Fünf Jahre später waren mit der Eugenio C. die Passagierklassen passé und es gab erstmals einen Hauptpool. Auf diesem Schiff begann die Laufbahn von Ignazio Giardina, inzwischen Kapitän der Costa Favolosa. „Eine Schiffsreise ist etwas ganz Besonderes, weil man die Möglichkeit bekommt, viele interessante Geschichten zu hören“, ist Giardina überzeugt. „Die Passagiere wachsen zu einer Gemeinschaft zusammen. Das hat man bei keiner anderen Reiseform.“
Und auf einer Transatlantikkreuzfahrt mit fünf Tagen ohne Landgang trifft diese Erkenntnis umso mehr zu. Auf diesen intensiven Reisen mit vielen Seetagen zeige sich auch das Erfolgsgeheimnis des Unternehmens, erklärt Giardina.

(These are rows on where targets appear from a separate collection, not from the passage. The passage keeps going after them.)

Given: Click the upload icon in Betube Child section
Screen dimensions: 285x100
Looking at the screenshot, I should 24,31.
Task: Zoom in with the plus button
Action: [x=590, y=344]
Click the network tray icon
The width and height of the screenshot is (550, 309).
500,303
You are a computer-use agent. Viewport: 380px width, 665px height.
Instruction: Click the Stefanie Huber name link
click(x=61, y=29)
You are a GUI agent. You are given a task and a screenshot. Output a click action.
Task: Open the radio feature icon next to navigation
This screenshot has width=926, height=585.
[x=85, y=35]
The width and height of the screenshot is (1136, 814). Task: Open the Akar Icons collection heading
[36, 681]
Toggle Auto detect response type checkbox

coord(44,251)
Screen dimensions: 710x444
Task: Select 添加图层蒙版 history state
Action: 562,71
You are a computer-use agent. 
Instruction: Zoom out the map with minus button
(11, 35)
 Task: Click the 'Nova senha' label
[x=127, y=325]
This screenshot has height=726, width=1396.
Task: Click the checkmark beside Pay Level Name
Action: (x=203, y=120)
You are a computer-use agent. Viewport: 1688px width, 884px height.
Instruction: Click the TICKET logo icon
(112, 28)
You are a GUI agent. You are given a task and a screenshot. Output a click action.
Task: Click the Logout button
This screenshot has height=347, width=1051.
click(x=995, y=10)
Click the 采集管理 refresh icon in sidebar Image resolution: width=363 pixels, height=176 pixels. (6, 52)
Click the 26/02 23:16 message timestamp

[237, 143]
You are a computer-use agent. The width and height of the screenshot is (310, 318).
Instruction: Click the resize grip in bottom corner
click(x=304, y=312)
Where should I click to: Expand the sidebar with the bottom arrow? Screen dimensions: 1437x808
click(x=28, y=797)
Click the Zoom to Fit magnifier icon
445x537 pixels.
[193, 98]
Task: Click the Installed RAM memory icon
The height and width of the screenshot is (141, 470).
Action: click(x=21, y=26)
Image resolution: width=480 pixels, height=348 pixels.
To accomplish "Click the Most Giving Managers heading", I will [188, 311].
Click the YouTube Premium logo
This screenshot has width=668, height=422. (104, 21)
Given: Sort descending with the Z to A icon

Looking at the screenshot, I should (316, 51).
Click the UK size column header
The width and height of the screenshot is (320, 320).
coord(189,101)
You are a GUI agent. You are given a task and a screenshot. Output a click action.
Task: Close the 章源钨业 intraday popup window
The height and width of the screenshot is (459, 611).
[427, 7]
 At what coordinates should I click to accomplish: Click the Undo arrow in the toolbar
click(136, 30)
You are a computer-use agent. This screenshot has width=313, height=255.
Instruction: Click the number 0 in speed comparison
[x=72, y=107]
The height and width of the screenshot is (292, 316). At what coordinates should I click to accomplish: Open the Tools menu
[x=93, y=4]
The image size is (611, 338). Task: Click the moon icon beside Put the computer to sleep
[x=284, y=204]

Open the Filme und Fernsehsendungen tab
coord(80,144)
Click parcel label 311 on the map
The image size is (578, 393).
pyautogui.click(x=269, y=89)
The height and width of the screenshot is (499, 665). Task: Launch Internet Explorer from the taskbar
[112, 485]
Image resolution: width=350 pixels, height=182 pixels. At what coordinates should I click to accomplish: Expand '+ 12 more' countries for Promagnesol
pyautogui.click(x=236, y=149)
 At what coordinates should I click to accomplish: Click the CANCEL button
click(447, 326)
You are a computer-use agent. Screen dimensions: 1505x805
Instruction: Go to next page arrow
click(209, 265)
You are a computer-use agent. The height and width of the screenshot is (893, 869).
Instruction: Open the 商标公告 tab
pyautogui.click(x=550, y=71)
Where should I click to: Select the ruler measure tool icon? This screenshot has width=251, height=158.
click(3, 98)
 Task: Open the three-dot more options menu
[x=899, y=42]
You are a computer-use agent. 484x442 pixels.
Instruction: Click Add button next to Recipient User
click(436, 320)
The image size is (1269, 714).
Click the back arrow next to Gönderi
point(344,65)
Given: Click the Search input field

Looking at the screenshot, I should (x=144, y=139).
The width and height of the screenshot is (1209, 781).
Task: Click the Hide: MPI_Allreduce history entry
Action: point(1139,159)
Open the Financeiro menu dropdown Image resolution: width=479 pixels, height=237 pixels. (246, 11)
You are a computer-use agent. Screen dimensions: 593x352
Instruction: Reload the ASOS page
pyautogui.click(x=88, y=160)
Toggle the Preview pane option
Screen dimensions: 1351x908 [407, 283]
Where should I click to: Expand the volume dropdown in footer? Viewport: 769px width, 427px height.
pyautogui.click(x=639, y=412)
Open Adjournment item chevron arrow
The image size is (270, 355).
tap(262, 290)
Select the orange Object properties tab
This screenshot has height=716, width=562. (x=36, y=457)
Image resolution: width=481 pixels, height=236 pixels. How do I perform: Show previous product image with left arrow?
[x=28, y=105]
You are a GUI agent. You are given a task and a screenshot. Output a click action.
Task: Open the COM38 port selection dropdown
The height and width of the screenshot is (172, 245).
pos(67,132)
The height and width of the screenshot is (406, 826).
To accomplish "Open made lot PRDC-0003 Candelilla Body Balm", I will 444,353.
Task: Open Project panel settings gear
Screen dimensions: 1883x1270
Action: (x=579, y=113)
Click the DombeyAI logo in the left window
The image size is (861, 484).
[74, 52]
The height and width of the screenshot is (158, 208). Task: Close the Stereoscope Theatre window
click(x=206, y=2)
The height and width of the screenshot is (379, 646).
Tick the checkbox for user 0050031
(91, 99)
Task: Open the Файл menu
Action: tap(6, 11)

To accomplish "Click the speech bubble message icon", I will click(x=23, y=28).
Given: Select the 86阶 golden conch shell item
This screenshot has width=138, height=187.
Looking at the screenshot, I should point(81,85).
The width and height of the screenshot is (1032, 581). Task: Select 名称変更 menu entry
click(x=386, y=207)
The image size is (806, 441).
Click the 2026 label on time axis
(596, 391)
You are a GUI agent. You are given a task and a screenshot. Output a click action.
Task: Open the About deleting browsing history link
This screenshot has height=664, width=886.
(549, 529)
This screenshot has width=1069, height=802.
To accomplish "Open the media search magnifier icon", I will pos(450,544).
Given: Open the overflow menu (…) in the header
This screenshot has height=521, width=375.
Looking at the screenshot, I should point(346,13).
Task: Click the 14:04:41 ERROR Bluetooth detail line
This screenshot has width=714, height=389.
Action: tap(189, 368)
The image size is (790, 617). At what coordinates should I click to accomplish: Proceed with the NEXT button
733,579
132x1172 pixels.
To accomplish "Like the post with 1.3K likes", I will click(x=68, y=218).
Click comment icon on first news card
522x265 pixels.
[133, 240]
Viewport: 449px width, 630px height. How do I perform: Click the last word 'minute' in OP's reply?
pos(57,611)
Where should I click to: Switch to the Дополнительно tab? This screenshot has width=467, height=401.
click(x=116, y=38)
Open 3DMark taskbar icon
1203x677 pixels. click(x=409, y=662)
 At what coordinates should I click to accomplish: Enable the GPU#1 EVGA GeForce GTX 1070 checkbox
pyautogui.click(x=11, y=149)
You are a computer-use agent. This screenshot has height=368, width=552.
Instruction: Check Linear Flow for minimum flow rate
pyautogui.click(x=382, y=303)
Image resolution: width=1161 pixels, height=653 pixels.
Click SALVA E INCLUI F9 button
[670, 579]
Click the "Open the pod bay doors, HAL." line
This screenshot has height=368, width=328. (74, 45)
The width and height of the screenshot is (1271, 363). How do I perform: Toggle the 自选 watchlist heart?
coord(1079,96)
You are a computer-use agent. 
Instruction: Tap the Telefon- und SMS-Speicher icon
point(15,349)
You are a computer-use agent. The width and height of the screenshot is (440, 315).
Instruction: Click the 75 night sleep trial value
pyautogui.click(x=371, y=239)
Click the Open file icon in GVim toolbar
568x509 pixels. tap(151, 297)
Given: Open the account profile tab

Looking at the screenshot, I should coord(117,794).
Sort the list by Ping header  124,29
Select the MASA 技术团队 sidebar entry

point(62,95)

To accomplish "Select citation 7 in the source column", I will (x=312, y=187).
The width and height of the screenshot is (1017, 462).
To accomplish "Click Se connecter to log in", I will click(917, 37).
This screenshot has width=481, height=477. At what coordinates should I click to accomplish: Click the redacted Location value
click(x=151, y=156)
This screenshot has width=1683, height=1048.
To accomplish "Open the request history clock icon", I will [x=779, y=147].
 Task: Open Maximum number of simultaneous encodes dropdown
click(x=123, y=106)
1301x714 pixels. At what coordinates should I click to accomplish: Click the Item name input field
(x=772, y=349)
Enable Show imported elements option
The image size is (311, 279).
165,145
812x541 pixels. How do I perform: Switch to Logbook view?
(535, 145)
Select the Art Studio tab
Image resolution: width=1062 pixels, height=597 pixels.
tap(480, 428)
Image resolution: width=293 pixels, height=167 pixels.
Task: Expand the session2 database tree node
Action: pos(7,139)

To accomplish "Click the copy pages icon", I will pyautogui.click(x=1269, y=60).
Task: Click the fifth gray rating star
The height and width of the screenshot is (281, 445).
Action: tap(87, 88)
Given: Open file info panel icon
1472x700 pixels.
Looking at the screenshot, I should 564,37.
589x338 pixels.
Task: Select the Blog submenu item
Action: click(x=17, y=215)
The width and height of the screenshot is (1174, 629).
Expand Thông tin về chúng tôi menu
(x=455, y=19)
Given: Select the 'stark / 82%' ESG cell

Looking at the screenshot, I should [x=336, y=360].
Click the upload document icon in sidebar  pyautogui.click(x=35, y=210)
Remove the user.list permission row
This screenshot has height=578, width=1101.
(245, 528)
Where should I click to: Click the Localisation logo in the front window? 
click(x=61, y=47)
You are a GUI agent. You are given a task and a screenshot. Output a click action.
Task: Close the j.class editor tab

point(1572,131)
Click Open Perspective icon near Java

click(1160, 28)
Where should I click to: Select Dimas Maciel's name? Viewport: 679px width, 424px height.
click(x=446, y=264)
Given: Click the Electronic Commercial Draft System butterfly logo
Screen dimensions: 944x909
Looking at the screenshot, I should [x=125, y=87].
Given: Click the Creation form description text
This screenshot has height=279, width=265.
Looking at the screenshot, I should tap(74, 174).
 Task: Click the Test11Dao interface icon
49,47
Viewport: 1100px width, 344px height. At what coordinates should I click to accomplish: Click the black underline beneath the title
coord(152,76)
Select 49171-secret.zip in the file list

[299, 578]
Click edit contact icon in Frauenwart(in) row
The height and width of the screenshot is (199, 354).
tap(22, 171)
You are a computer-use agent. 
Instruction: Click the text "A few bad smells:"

Die Crew wisse genau, wie sie die unterschiedlichen Nationen an Bord glücklich mache. „Unsere Stärke ist die Erfahrung“, erklärt Giardina, „die kann man nicht im Supermarkt kaufen.“Deshalb würde der Sizilianer seinem Arbeitgeber auch niemals untreu werden: „Ich wurde geboren mit Costa und ich gehe in Rente mit Costa.“Die Brasiliensaison fährt er besonders gern: „Brasilien ist Italien ganz ähnlich: Gutes Wetter, Musik, dynamische Menschen und eine Atmosphäre, die alle mitreißt.“Diese Komponenten finden sich auch an Bord wieder. Mindestens ein Viertel der Crewmitglieder während der Südamerikasaison sind Brasilianer – das macht sich sofort im Ambiente bemerkbar.
Eine große Rolle spielt natürlich auch das Unterhaltungsprogramm. 100 Crewmitglieder sind allein im Entertainment tätig, 16 davon gehören zum Animationsteam.
Viele klassische Elemente haben sich über die Jahrzehnte gehalten: Quizrunden, Sprach- und Tanzkurse, aber auch die „Roman Night“. Kreuzfahrtdirektor Naim Ayub ist bei dieser Talentshow als Cäsar verkleidet und voll in seinem Element. Das Publikum entscheidet, welche Talente in der Arena „den Löwen vorgeworfen werden“und welche überleben.
Für den deutschen Geschmack mag die Show etwas übertrieben sein, doch die Italiener und Brasilianer lieben sie.
„Besonders beliebt ist auf unseren Transatlantikreisen die Crewshow“, stellt Naim Ayub fest. „Wir unterteilen sie in einen brasilianischen und einen italienischen Teil und vereinen so mitten auf dem Ozean die Welten.“Die Augen des 55-jährigen strahlen.
1987 kam er während der Südamerikasaison als erster Animateur an Bord. Zunächst wurde nur ein Programm für die Kinder an Bord aufgesetzt, im Jahr darauf startete die Erwachsenenanimation, die bis heute ein Erfolgskonzept ist.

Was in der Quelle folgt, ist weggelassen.